# EXERCISE MATERIAL
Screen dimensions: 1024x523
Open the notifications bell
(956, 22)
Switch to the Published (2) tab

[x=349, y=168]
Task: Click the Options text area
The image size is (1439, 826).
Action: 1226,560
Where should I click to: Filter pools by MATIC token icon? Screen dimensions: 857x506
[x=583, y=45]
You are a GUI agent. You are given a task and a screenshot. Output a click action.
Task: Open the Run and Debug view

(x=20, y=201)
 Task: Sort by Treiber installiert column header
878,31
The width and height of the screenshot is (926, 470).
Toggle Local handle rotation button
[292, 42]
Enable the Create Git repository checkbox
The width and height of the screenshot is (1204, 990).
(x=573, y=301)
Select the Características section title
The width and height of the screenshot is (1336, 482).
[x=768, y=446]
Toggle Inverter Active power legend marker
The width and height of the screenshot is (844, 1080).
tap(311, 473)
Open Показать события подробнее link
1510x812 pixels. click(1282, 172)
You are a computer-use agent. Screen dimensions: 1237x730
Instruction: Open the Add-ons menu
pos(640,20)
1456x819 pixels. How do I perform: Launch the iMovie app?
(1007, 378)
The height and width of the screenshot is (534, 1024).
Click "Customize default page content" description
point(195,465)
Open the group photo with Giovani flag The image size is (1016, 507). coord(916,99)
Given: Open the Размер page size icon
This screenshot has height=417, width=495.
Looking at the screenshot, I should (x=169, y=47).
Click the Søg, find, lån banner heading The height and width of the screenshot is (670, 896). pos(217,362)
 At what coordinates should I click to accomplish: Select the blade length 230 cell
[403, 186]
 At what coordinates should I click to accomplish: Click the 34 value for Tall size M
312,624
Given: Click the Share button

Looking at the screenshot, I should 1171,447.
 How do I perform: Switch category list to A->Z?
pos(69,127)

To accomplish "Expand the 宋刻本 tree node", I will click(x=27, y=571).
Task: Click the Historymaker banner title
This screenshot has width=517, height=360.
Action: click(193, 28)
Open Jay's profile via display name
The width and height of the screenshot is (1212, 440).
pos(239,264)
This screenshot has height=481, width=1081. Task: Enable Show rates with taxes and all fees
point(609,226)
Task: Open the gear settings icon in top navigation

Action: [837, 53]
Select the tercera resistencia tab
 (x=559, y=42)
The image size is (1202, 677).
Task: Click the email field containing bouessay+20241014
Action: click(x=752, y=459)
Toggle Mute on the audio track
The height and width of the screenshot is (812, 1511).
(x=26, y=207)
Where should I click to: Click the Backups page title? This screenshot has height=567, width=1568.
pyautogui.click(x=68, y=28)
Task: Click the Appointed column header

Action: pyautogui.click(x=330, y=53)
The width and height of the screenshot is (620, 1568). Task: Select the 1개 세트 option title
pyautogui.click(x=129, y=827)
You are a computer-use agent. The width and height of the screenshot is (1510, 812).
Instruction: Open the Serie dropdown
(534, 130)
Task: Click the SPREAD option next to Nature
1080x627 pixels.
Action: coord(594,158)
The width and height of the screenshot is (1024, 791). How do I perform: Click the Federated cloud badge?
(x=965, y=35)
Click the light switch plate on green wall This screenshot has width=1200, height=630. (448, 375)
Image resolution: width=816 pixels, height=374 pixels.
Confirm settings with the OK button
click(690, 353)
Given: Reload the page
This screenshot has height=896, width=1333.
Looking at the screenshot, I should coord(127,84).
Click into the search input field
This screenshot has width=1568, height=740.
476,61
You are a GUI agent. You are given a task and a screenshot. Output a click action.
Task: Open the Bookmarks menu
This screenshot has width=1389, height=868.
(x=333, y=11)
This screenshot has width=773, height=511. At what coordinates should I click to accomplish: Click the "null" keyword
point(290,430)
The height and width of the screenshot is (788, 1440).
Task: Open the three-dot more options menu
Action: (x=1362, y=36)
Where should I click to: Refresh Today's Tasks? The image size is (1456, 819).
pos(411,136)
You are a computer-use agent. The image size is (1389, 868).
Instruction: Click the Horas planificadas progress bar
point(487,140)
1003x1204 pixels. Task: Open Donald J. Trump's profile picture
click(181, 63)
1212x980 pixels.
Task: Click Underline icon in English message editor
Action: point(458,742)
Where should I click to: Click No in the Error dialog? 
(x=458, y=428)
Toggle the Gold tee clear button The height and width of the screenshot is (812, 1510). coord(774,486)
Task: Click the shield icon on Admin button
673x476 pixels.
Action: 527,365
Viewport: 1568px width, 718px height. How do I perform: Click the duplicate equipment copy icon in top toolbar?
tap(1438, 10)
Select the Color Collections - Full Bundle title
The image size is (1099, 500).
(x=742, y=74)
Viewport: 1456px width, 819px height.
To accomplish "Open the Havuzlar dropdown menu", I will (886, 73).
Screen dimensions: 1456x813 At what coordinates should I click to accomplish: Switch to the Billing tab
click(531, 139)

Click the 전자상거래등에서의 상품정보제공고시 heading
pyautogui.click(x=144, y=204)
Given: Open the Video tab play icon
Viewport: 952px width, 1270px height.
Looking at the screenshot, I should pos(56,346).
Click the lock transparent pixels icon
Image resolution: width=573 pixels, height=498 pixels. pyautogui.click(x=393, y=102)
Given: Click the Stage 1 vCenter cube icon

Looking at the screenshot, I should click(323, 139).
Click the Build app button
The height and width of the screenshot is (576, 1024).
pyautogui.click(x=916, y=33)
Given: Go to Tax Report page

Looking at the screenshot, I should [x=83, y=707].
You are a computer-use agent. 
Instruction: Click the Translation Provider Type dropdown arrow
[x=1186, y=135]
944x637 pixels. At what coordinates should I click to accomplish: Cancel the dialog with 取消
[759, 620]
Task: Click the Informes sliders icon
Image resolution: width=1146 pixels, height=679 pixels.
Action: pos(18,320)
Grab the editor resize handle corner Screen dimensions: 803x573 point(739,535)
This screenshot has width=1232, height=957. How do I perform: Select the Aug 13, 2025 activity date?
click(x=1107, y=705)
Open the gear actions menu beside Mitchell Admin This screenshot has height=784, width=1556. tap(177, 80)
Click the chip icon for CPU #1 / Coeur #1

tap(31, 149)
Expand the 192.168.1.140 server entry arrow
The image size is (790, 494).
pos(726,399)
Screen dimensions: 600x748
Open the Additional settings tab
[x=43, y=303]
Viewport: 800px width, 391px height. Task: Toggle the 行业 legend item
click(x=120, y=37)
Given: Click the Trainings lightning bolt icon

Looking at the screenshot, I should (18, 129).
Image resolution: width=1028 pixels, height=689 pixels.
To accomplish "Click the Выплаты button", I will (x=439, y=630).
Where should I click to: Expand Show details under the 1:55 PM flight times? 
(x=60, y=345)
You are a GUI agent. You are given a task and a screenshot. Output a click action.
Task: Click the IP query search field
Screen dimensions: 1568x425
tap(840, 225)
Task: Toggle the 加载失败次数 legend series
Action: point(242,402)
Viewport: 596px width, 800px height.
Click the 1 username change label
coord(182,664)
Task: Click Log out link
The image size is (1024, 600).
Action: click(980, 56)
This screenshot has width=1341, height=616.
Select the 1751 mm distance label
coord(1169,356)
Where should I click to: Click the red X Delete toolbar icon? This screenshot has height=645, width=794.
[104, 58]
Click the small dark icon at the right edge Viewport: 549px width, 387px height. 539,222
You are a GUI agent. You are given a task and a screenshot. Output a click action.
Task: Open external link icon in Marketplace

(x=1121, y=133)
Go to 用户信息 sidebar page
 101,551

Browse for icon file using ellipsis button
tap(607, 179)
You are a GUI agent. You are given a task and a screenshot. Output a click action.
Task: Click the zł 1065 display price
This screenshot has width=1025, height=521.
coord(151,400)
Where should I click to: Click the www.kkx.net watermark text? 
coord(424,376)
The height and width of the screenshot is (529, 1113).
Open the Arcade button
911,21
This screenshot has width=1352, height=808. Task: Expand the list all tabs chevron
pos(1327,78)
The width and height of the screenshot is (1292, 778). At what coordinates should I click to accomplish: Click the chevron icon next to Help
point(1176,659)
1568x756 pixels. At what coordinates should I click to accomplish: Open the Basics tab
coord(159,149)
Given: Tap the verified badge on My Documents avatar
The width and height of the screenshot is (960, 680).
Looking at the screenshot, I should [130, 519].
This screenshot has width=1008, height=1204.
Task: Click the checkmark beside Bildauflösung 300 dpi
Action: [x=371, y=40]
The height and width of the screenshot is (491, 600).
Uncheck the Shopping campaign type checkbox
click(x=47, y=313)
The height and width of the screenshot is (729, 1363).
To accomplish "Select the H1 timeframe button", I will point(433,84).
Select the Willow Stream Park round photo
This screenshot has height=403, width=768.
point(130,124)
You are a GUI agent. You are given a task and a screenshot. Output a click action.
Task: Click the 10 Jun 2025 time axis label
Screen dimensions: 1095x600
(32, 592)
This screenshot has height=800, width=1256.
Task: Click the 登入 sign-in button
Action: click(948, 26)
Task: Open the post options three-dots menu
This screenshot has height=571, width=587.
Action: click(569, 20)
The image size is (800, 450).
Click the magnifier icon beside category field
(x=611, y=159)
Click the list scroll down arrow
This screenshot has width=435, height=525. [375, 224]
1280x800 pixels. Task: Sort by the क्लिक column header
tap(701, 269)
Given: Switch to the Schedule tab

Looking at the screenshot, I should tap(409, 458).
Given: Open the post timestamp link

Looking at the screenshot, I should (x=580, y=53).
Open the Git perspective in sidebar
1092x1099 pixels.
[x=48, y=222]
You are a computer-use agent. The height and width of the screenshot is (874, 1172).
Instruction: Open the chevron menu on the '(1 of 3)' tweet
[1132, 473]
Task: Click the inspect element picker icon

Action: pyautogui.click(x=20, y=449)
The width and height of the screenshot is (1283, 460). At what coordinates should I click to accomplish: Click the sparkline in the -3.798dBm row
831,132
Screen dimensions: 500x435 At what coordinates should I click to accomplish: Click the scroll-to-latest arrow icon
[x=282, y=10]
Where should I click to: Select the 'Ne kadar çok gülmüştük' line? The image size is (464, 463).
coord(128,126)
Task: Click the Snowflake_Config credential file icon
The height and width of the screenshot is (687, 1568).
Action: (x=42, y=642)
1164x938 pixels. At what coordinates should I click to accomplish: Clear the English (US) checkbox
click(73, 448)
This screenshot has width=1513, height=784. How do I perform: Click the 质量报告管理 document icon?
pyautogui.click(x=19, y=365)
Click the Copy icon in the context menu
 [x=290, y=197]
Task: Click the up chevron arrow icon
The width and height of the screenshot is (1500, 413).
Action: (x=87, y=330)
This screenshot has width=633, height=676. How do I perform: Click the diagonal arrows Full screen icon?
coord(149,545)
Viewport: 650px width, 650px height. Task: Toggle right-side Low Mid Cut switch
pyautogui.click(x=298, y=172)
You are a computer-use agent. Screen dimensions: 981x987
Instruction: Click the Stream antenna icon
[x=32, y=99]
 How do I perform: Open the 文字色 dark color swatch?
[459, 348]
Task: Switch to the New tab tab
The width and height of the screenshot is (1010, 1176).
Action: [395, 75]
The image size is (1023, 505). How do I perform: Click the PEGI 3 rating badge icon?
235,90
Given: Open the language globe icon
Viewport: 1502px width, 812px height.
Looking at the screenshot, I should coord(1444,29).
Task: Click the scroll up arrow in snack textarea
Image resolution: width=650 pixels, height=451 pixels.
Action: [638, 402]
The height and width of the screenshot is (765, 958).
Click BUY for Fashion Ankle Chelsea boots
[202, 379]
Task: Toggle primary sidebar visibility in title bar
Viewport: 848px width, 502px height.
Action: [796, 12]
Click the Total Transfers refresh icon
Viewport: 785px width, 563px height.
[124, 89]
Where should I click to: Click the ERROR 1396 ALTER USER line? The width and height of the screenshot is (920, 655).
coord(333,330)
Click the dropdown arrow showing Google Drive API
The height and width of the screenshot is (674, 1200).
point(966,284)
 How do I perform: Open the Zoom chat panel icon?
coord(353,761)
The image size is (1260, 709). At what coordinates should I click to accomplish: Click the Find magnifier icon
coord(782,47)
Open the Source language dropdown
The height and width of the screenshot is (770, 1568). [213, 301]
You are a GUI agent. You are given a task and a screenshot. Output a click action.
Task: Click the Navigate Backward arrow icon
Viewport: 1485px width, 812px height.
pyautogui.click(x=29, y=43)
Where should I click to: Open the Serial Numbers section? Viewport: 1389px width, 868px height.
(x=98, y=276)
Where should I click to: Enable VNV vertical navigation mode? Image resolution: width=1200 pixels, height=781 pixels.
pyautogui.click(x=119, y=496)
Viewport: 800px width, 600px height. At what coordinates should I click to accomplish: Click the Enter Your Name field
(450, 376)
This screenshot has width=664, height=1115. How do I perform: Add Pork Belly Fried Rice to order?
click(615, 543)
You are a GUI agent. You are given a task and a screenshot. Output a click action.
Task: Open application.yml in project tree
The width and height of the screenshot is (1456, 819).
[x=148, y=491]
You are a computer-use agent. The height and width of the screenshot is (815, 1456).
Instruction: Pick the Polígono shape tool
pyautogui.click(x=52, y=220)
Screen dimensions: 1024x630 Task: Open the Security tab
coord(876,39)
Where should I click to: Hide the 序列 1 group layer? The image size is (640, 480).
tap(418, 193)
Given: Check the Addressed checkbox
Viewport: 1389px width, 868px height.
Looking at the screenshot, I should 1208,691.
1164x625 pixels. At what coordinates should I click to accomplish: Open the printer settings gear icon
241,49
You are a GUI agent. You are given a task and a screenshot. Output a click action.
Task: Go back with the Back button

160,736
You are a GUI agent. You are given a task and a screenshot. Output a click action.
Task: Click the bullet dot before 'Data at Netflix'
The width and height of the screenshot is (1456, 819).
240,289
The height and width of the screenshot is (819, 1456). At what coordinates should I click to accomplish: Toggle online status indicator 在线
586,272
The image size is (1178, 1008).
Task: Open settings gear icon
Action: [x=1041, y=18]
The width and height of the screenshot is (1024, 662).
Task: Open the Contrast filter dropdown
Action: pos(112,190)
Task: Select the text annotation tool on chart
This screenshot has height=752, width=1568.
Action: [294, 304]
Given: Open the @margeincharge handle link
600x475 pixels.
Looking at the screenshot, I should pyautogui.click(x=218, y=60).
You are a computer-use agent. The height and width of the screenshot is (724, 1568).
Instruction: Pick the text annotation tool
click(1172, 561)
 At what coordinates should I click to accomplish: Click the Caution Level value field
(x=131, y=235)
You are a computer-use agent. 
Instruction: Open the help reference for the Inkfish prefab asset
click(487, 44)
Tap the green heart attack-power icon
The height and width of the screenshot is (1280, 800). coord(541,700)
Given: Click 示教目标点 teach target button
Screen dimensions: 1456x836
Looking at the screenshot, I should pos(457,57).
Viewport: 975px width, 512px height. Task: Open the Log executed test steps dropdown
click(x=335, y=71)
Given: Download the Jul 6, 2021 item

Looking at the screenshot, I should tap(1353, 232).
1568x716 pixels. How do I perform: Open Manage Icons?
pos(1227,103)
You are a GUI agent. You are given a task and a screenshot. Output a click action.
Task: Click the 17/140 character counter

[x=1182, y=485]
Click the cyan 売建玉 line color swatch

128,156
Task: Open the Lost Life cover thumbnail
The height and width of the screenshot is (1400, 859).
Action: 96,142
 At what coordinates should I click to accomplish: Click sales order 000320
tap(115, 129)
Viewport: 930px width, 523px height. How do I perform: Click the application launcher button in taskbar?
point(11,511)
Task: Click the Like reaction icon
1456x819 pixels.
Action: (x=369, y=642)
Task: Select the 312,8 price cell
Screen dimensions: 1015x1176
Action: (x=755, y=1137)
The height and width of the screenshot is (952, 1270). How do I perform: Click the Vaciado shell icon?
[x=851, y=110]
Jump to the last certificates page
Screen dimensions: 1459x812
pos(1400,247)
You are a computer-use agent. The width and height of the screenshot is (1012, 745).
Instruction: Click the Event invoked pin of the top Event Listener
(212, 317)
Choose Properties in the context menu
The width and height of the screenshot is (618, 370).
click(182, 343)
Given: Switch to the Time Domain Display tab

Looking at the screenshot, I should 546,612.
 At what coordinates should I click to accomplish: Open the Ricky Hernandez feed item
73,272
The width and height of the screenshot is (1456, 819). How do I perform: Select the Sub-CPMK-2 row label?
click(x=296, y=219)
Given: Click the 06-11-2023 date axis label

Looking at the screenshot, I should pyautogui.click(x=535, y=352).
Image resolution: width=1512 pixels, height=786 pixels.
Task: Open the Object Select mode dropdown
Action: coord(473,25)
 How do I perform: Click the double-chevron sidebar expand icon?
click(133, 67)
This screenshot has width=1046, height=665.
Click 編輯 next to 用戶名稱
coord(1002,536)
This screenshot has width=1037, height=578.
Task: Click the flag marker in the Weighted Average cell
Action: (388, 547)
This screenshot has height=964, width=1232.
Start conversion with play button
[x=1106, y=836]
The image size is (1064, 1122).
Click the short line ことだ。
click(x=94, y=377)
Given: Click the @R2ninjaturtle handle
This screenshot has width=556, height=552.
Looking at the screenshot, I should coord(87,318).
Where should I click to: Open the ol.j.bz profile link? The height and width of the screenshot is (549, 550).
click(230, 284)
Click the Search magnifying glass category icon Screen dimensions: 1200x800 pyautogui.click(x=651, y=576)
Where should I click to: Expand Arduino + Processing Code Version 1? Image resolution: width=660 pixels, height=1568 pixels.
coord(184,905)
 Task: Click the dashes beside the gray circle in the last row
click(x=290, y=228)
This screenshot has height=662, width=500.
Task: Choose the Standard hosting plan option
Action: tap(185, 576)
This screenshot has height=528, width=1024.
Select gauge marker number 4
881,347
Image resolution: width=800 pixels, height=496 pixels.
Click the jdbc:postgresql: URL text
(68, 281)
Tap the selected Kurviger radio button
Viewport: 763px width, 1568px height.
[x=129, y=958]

# STATED TASK
Can you update the listing from its first line up to and including the line with "tap(311, 473)" by replacing "Toggle" with "Activate" and keeping everything else the same?

# SOLUTION TO THE PROBLEM
Screen dimensions: 1024x523
Open the notifications bell
(956, 22)
Switch to the Published (2) tab

[x=349, y=168]
Task: Click the Options text area
The image size is (1439, 826).
Action: 1226,560
Where should I click to: Filter pools by MATIC token icon? Screen dimensions: 857x506
[x=583, y=45]
You are a GUI agent. You are given a task and a screenshot. Output a click action.
Task: Open the Run and Debug view

(x=20, y=201)
 Task: Sort by Treiber installiert column header
878,31
The width and height of the screenshot is (926, 470).
Activate Local handle rotation button
[292, 42]
Enable the Create Git repository checkbox
The width and height of the screenshot is (1204, 990).
(x=573, y=301)
Select the Características section title
The width and height of the screenshot is (1336, 482).
[x=768, y=446]
Activate Inverter Active power legend marker
The width and height of the screenshot is (844, 1080).
tap(311, 473)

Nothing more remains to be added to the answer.